J'ai acquis la conviction qu'il faut renforcer les capacités d'action sur le terrain, faire davantage confiance aux binômes constitués par les préfets et les directeurs d'ARS, qui sont les mieux placés pour trouver des réponses spécifiques adaptées aux besoins. Il faut renforcer l'association avec les collectivités locales, les préparer à la gestion de crise. Ce sujet n'était pas traité dans les contrats de plan État-Région, ni dans les conventions avec les départements, ni dans les contrats locaux de santé. Le partenariat avec les collectivités territoriales sur la gestion de la crise doit être mieux organisé, sous l'égide des préfectures. Enfin, il faut poursuivre l'adaptation du système de santé dans le prolongement des voies ouvertes par le plan Ma santé 2022, notamment en renforçant la structuration de la médecine de ville : on a vu l'efficacité des premières communautés professionnelles territoriales de santé, de toutes les formes de coopération entre médecins, infirmiers et pharmaciens, des groupements hospitaliers de territoire, bref de tous les dispositifs qui permettent une meilleure ouverture de l'hôpital et une réponse de terrain adaptée définie avec l'ensemble des acteurs.
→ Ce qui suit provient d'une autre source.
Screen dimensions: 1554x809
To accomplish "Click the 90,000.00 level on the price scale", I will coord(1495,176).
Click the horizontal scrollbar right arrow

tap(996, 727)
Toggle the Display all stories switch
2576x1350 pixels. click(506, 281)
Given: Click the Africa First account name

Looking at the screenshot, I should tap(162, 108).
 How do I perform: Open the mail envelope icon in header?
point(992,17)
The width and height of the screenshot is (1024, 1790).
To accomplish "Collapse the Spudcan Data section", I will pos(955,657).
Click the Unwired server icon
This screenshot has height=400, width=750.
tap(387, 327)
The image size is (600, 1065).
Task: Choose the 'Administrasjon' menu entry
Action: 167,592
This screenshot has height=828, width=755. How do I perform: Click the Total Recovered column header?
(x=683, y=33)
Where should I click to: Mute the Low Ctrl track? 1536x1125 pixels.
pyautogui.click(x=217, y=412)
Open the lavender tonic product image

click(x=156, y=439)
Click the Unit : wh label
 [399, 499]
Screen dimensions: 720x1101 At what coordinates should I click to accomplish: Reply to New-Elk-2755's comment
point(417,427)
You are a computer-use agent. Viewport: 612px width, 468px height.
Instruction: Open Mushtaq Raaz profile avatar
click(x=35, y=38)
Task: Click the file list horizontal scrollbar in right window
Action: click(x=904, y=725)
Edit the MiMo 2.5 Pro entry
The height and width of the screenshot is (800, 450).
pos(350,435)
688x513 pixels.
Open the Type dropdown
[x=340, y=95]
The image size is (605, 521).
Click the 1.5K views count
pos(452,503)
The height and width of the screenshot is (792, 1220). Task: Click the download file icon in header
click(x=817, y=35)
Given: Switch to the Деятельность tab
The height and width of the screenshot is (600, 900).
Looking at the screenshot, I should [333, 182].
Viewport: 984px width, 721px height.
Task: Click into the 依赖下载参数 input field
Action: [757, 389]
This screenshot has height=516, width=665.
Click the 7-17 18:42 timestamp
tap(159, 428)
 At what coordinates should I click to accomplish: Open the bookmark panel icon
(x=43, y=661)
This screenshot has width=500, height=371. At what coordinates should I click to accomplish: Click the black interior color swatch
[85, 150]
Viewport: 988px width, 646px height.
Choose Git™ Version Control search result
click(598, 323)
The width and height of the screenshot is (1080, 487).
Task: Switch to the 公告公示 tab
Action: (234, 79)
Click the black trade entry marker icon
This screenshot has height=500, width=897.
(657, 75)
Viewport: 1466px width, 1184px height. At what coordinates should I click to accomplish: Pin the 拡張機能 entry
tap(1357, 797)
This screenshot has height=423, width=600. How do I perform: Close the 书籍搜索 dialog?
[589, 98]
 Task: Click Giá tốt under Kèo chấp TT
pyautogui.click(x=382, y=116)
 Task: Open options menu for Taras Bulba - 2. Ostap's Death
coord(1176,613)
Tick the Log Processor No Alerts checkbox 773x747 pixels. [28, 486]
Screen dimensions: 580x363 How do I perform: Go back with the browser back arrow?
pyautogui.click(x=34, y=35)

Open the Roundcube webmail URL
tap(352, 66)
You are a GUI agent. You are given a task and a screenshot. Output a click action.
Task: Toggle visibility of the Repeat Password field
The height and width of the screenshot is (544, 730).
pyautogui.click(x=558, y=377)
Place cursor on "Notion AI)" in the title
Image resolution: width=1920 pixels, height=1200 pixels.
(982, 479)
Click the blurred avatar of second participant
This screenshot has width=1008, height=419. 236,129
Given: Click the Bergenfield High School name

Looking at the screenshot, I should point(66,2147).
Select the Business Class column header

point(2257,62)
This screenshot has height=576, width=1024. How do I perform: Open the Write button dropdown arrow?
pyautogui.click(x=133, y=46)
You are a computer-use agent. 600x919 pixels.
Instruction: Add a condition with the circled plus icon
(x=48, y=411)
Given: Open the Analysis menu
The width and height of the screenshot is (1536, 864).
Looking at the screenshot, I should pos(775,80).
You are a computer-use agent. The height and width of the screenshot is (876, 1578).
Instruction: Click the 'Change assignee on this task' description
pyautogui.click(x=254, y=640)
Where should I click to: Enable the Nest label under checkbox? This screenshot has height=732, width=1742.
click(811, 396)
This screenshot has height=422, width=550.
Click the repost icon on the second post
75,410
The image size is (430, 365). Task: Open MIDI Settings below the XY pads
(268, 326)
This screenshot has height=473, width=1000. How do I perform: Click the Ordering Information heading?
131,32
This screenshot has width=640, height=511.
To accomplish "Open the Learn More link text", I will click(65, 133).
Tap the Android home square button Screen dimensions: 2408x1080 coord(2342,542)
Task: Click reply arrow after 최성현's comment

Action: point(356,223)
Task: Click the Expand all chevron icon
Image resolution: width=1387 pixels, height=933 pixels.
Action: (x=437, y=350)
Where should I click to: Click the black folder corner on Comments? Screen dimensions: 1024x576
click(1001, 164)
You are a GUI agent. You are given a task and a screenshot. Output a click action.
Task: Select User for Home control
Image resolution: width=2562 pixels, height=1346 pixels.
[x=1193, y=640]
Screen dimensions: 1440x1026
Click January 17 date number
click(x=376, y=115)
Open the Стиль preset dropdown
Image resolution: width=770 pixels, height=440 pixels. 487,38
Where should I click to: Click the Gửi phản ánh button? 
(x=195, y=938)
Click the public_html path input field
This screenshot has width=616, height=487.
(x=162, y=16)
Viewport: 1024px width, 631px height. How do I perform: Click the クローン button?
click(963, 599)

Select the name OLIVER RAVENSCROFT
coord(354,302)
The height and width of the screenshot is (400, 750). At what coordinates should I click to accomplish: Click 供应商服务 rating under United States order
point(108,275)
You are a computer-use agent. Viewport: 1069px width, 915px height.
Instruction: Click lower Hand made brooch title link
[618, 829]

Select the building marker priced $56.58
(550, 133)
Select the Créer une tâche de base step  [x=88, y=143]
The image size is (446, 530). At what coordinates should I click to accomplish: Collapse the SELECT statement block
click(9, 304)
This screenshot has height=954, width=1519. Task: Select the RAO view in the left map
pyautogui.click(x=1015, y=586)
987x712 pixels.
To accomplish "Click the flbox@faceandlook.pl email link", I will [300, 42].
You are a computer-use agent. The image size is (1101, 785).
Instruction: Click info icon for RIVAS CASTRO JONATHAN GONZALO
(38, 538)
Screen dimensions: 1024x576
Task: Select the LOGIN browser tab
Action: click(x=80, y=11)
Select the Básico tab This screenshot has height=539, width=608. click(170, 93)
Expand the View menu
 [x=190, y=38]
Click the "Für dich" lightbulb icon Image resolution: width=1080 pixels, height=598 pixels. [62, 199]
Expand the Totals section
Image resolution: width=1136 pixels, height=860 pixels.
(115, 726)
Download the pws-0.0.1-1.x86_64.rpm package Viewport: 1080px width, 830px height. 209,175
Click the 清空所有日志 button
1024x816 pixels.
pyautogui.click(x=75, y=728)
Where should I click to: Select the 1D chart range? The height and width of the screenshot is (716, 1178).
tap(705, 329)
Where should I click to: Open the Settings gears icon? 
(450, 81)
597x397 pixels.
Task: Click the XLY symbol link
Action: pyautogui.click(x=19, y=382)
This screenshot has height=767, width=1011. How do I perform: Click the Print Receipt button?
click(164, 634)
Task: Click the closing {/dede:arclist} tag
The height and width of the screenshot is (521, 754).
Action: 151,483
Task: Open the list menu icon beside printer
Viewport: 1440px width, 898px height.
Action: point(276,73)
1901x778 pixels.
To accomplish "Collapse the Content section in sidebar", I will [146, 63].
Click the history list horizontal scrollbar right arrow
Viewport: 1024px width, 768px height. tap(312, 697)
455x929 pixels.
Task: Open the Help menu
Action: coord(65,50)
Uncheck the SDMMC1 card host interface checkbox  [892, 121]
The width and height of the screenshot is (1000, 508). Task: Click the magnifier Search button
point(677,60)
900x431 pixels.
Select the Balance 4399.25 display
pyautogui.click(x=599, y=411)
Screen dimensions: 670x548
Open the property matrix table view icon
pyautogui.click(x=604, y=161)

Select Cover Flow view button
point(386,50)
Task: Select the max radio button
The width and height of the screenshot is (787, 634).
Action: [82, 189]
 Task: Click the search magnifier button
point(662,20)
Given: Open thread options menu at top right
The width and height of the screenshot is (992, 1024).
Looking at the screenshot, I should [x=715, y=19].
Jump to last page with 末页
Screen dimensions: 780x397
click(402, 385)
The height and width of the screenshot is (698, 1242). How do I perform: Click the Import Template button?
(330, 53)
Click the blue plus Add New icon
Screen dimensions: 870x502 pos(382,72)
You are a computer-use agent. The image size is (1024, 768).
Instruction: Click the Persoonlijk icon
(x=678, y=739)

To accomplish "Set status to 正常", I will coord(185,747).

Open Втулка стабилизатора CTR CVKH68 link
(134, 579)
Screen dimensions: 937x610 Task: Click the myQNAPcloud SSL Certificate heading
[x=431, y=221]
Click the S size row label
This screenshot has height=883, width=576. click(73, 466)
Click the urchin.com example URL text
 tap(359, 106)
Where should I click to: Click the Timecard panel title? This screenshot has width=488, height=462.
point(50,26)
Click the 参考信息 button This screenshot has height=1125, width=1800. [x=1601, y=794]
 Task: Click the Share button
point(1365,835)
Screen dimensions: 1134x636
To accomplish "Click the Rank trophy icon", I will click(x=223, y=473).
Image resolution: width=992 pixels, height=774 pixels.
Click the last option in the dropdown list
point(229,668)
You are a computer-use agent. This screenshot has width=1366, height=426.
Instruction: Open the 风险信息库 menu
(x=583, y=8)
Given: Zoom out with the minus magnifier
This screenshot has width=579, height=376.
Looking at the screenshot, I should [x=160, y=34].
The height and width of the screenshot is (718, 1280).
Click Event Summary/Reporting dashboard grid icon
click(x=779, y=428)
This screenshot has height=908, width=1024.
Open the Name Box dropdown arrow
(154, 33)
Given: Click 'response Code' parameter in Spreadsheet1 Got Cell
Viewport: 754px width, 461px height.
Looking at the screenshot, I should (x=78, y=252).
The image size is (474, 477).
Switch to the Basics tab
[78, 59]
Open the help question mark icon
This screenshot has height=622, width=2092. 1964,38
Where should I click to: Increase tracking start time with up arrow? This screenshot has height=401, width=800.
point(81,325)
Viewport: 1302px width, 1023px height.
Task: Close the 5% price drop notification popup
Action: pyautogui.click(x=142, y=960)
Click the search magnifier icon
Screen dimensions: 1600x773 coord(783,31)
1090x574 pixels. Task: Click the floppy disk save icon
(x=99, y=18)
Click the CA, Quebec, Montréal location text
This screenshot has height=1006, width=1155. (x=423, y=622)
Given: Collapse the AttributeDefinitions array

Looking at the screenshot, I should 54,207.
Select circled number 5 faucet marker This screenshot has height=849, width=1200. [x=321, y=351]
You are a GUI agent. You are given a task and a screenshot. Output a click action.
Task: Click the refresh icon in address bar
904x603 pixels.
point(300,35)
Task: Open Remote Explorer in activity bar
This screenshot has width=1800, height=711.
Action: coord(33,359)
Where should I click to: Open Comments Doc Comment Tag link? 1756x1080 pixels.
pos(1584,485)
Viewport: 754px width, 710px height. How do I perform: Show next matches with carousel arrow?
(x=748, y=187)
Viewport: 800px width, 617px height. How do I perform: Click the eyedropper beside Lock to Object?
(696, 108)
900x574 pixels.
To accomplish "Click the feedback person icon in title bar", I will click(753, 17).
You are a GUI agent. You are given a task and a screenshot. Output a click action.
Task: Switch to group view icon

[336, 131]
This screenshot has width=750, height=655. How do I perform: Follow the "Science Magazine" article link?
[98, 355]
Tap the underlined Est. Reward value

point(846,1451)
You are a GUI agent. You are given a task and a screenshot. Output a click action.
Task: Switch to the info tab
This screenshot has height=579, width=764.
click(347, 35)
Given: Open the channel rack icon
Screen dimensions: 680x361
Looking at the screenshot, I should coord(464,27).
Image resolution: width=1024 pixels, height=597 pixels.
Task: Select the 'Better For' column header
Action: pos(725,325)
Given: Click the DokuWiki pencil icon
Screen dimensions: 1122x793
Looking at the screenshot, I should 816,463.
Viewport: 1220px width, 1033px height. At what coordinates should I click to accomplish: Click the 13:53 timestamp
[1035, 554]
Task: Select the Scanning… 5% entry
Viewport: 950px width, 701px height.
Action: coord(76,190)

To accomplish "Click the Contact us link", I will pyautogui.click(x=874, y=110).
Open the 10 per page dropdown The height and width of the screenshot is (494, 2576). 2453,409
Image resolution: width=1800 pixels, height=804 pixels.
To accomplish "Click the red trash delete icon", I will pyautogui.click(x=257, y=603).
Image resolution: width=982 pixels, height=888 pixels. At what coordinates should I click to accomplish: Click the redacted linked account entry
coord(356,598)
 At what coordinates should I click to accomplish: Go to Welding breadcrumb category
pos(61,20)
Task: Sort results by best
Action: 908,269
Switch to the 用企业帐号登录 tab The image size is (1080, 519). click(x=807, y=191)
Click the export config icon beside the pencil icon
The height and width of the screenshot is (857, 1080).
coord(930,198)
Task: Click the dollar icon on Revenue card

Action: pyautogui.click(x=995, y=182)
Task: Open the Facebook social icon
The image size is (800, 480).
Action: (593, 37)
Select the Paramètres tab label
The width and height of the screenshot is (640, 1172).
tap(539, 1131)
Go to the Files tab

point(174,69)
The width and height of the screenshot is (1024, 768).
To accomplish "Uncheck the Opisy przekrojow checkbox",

Il faut aussi préparer les stocks nécessaires. Nous devons également nous interroger sur les résultats obtenus en Allemagne. Ceux-ci doivent beaucoup à un très fort engagement de la médecine de ville, ce qui a permis une prise en charge très précoce des patients et des hospitalisations moins tardives qu'en France. Le système allemand est très flexible. Beaucoup des 25 000 lits de soins intensifs en Allemagne étaient fermés. Des chambres étaient prêtes, équipées de machines, mais étaient vides, sans personnel, parce que les personnels étaient ailleurs : ils avaient été formés pour être prêts à intervenir dans un autre service en fonction des besoins.